If you’re worried about whether your website is secure, let freshman Eyvind Niklasson see if he can find a way in.
The physics major from Stockholm, Sweden, has made both Google and Facebook’s lists of helpful “pentesters,” users who have reported vulnerabilities in their systems.
Pentesters are a kinder, gentler form of hackers. They enjoy uncovering secret ways into areas of websites that should remain hidden, but they don’t do it for malicious reasons.
“I know there are plenty of people who engage in the illegal side and make a lot of money,” he said. “But that’s never been tempting for me. It’s just great fun.”
Niklasson has been having such fun since he started taking apart computers at age 8 and his mom hooked him onto “Scratch,” a visual language to introduce children to programming.
“I think my programming interest really comes from a general interest in understanding the world,” Niklasson said. “I always pestered my parents (both pediatricians who now work for the European Union) with all sorts of questions about medicine or why the sky is blue.”
By middle school, Niklasson had evolved his skills enough to extract an administrative password from a school computer. Although he caught the attention of the principal, he didn’t actually do anything with the password.
In high school, he formed a team of students from the U.S., Europe and Australian to enter “Capture the Flag” competitions, university-hosted programs with a hidden string of code – the “flag.” Contestants try to break into the program, find the code and submit it.

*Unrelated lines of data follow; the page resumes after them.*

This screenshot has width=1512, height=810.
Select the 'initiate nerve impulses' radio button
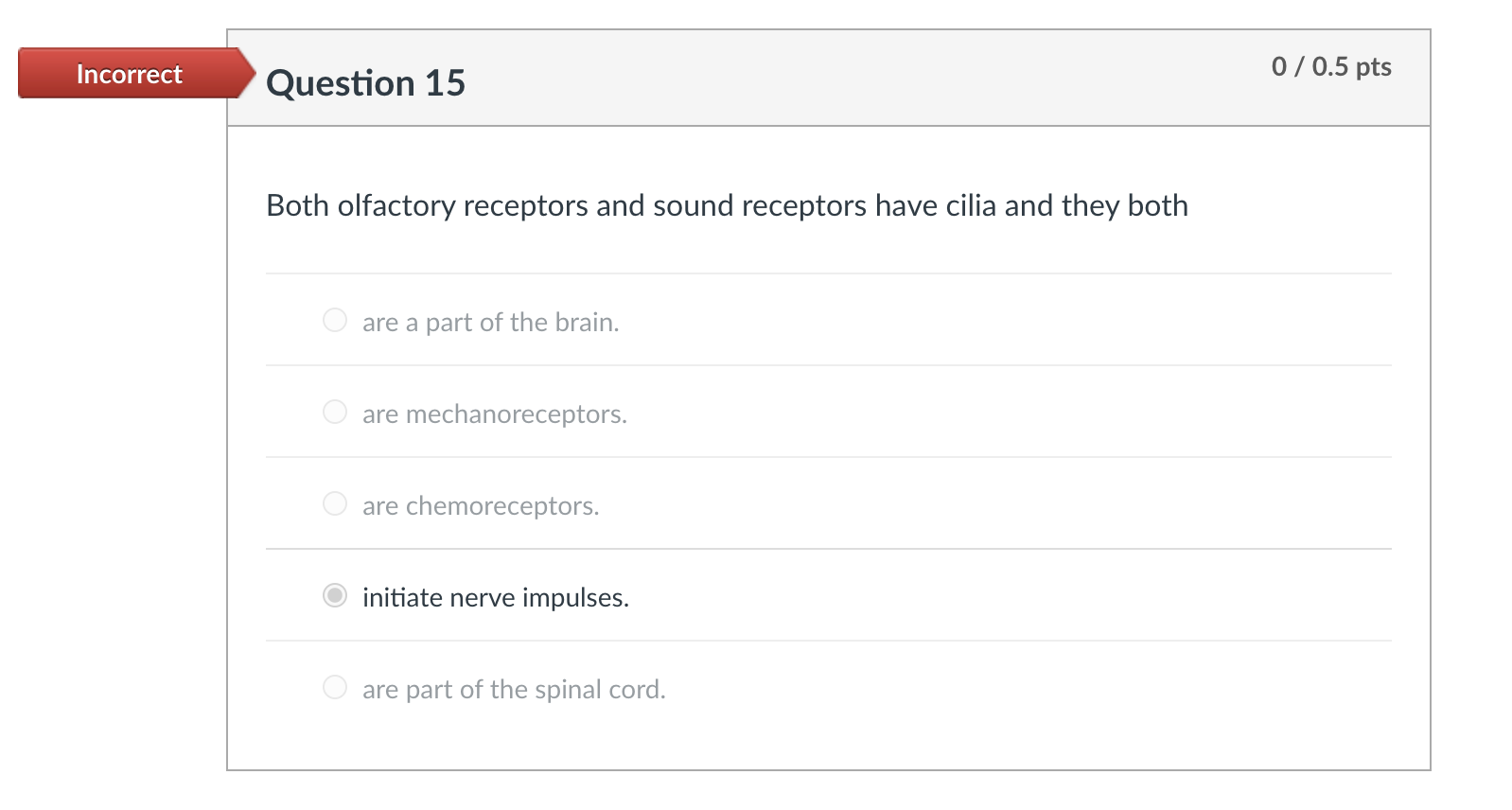pyautogui.click(x=334, y=596)
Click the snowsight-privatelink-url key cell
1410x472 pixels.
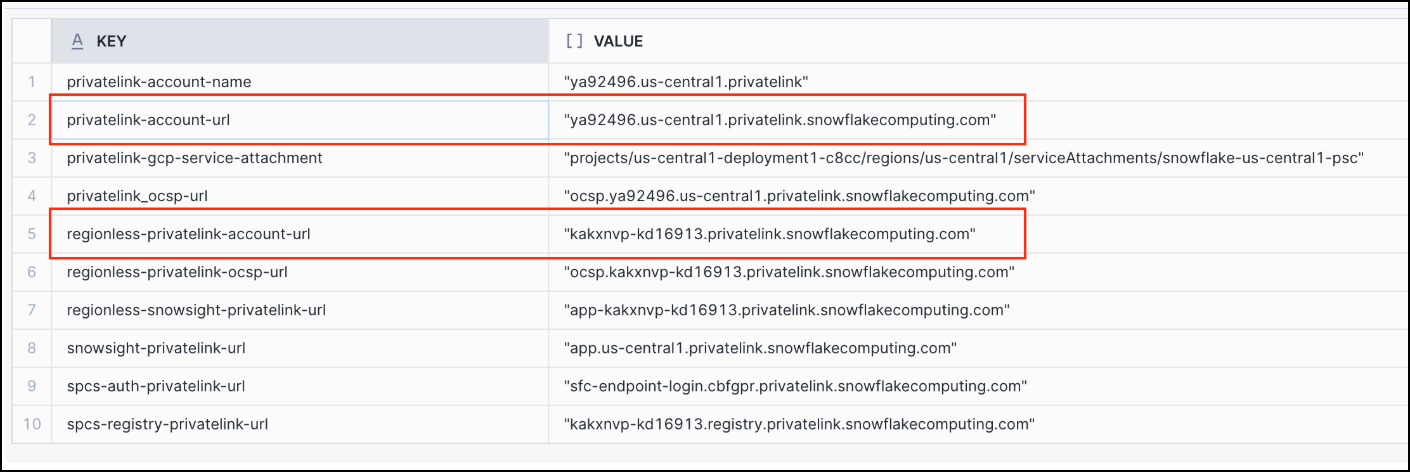click(156, 348)
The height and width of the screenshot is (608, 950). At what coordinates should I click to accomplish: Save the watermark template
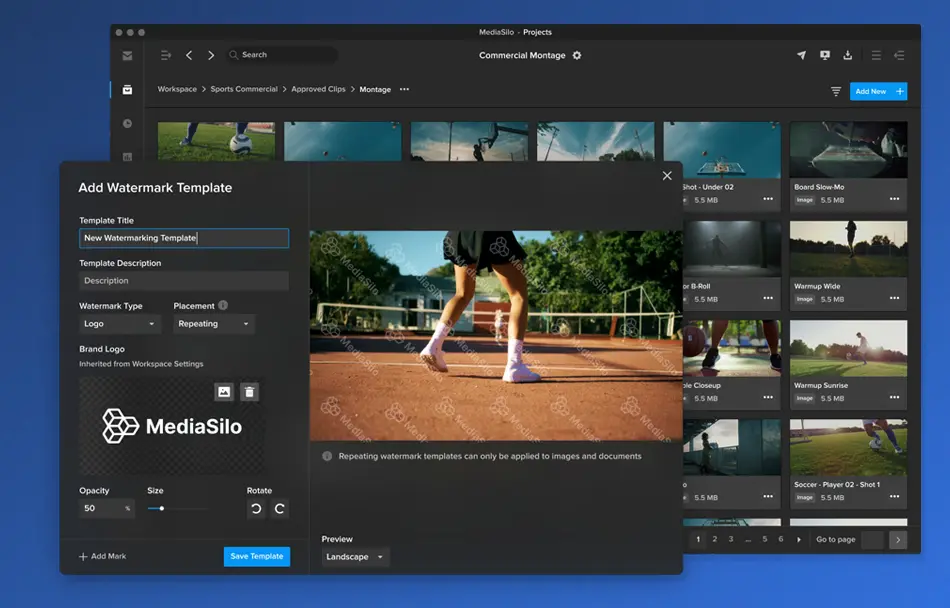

Dhrubaditya Mitra, assistant professor in theoretical physics at the Nordic Institute for Theoretical Physics in Stockholm, worked with Niklasson during a summer research program for promising young scientists. He said Niklasson has the two most important qualities needed in a good scientist – inquisitiveness and the ability to work on a problem endlessly without tiring. “Eyvind had these two qualities in huge amounts,” he said. “It was clear from our discussions that he thinks deeply.”
“I was always somewhat successful,” he said, especially since his group was competing against university computer science majors. By that time, Niklasson had taught himself PHP, Python and ASP, the three most common programming languages.
“When you’ve learned these languages and tried them yourself, you begin to see where things could have been badly implemented or exploited,” he said.
Ironically, some of the larger websites are most vulnerable, he said, because they have so many decade-old pages that have never been updated. Or they have implementation flaws related to logins or administrator privileges.
Most of these companies are very happy to have people like Niklasson point out their weaknesses.
The Google PR team wouldn’t comment on Niklasson specifically but pointed to the company’s website, which includes an elaborate explanation of its “close relationship with the security research community.” Google offers rewards of up to $20,000 for finding bugs related to code, and both Google and Facebook laud the top reporters in special pages on their sites.
Despite being recruited by several companies to join them as a pentester, Niklasson is focusing on physics at Cornell. He knew he was in the right place once he stepped into Rockefeller Hall and saw a plaque that said the Physical Review was founded here in 1893. “That’s the biggest journal there is,” he said.
“In physics, you use small clues to try to understand what’s going on behind the scenes,” he said. “It’s very similar to pentesting.”
Kathy Hovis is a writer for the College of Arts and Sciences.